When you hear a story about a hot topic people seem to take sides rather quickly about who is right and who is wrong. Take any hot button subject and you will find this to be true, that more and more people in the middle are becoming less and less visible. Watching a movie like The Hate U Give makes you think of things like this, about the world and where we are as a society, but it really just makes you think. Every story has two sides and too often it seems we just want to hear the one that we feel comfortable with, well this story should make you feel uncomfortable no matter what side you fall on.
Starr (Amandla Stenberg) is a girl with a foot in two worlds. One world is where she is growing up in, a place most would consider the ghetto, while the other world is an elite school that is light years away from where she calls home. In these two worlds she is different versions of herself, never letting the high society world see her as she is in her real world. But it all starts to crumble when while reconnecting with an old friend in Kahalil (Algee Smith), they are pulled over and Kahalil is shot and killed while reaching for a hair brush. With Starr being the only witness, it sets off a colliding of her worlds as her desire to keep them separate becomes harder to do as the reality sets in that she can’t move forward because of the color of her skin. Starr must make a decision to try and keep her life the same or to be the voice for someone who can no longer speak, either way will be changing her life forever.

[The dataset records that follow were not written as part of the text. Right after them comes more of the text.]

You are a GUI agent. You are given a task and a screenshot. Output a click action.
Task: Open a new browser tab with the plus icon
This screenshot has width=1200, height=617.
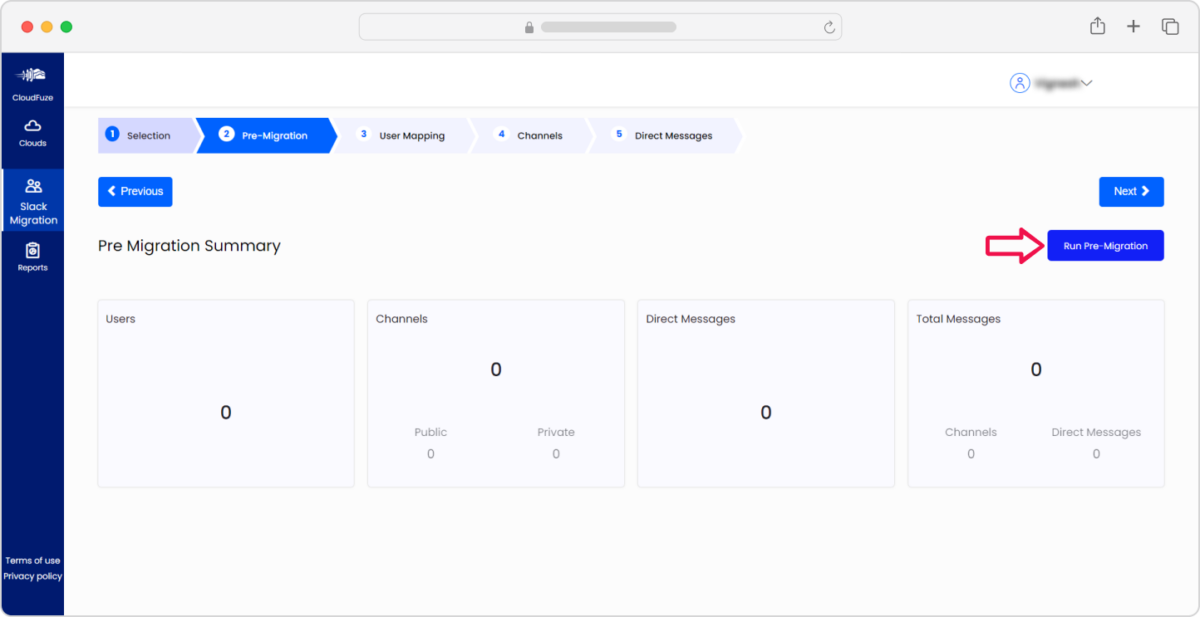click(x=1133, y=26)
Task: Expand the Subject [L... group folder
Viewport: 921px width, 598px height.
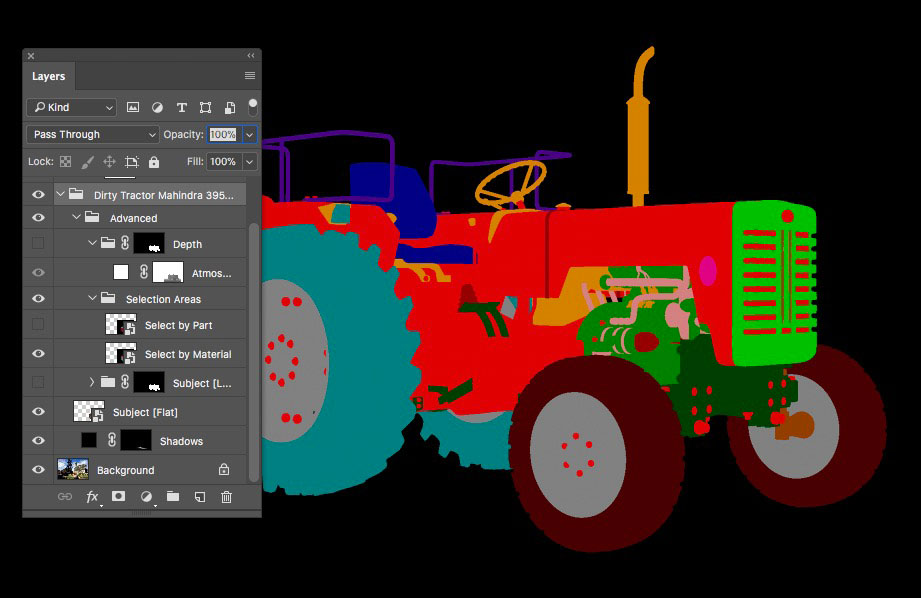Action: coord(92,383)
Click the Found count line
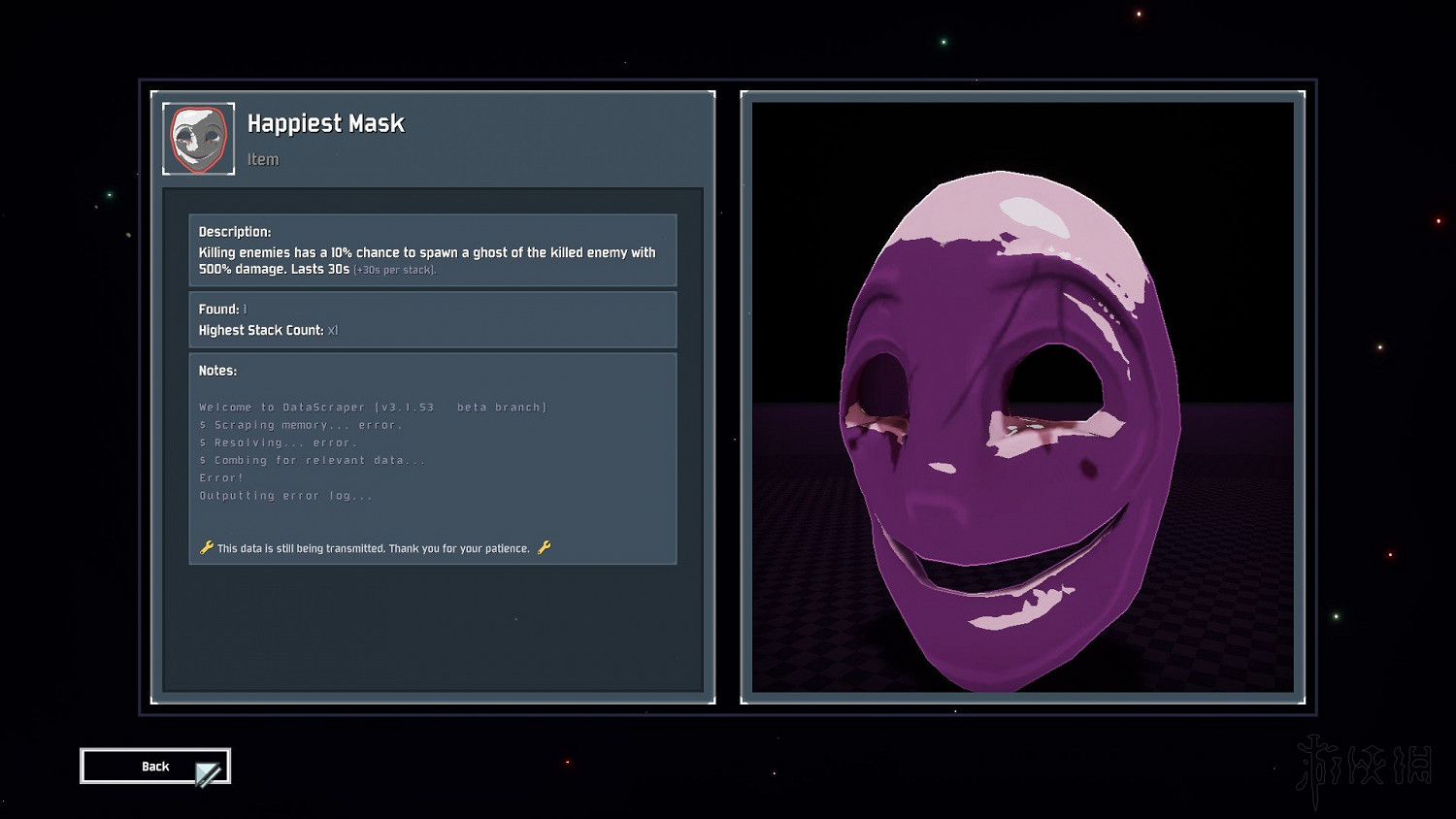This screenshot has height=819, width=1456. (223, 310)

Walking out of a film like this I feel it would be hard not to be affected by the story you just saw. I sat there transfixed but what I was seeing on screen and feeling everything as I watched it unfold. Based on the book by Angie Thomas, The Hate U Give tells a story unfamiliar to some but common to others. It gives a face to the faceless and life to people’s stories that otherwise would not be heard. Sure this story might not be based on a true event, but change the names and I am sure you can find a story out there that fits the same mold. One of the things that makes this one hit how it does is the performance by Stenberg, who gives one of those, ‘oh she is going to be a star’ kind of performances. She wows as Starr which is crucial as it is all about her and her choices.
The message is strong, but it’s not without its faults, one being a speech involving why one person might get killed during a traffic stop versus another that just feels a little too PSA. That is not intended to take away from the power this movie holds, and while you might think has one message, it delivers a totally different one by the end. This is a story about finding your voice, and when it comes to the voice from this movie we should all listen to what it has to say and maybe do some self reflecting of our own.